Det de Beus

Personal information
- Born: Anna Maria Bernadette de Beus 18 February 1958 Utrecht
- Died: 21 June 2013 (aged 55) Rijswijk
- Height: 180 cm (5 ft 11 in)
- Weight: 66 kg (146 lb)

Sport
- Sport: Field hockey
- Position: Goalkeeper
- Club: Eindhovense Mixed Hockey Club

National team
- Years: Team / Caps / Goals
- 1978-1988: Netherlands / 79 / -

Medal record
Women's field hockey
Representing the Netherlands
Olympic Games
| Gold medal – first place | 1984 Los Angeles | Team |
| Bronze medal – third place | 1988 Seoul | Team |
Champions Trophy
| Gold medal – first place | 1987 Amstelveen | Team |
European Nations Cup
| Gold medal – first place | 1987 London | Team |

= Det de Beus =

Dutch field hockey player (1958–2013)

Anna Maria Bernadette "Det" de Beus (18 February 1958 - 21 July 2013) in the Netherlands. Born in Utrecht, she was the first goalkeeper in women's field hockey to wear a mask.

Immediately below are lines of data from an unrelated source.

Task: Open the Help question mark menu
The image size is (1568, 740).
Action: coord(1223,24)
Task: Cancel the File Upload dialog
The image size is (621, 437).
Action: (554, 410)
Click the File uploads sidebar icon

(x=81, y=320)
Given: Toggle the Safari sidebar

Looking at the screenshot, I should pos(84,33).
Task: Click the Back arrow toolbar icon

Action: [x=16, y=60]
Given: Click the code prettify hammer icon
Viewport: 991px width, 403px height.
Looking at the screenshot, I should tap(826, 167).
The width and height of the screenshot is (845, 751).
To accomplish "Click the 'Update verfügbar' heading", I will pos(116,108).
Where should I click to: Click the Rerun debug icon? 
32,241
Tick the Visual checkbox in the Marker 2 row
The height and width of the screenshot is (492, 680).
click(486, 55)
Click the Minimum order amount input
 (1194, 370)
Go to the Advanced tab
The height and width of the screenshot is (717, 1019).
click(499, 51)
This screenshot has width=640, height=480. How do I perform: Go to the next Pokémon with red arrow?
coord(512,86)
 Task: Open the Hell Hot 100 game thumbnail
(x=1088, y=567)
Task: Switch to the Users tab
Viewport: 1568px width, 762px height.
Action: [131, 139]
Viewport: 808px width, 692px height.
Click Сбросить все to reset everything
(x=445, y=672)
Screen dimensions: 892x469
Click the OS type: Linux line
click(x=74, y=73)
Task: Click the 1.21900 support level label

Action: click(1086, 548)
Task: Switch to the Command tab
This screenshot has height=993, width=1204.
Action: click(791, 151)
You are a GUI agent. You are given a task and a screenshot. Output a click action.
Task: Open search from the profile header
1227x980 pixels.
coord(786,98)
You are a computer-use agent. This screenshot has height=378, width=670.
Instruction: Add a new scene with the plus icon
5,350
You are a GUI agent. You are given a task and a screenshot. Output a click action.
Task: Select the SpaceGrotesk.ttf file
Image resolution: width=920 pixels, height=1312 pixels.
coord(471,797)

A player from Eindhovense Mixed Hockey Club in Eindhoven, De Beus played in goal for the Netherlands between 1978 and 1988. She played 105 caps for her country and was part of the gold medal-winning Olympic team in the 1984 Summer Olympics in Los Angeles. She retired from the sport at the end of Olympic Games in Seoul in September 1988 after winning the bronze medal by beating Great Britain 3–1.

She died of cancer in Rijswijk in July 2013.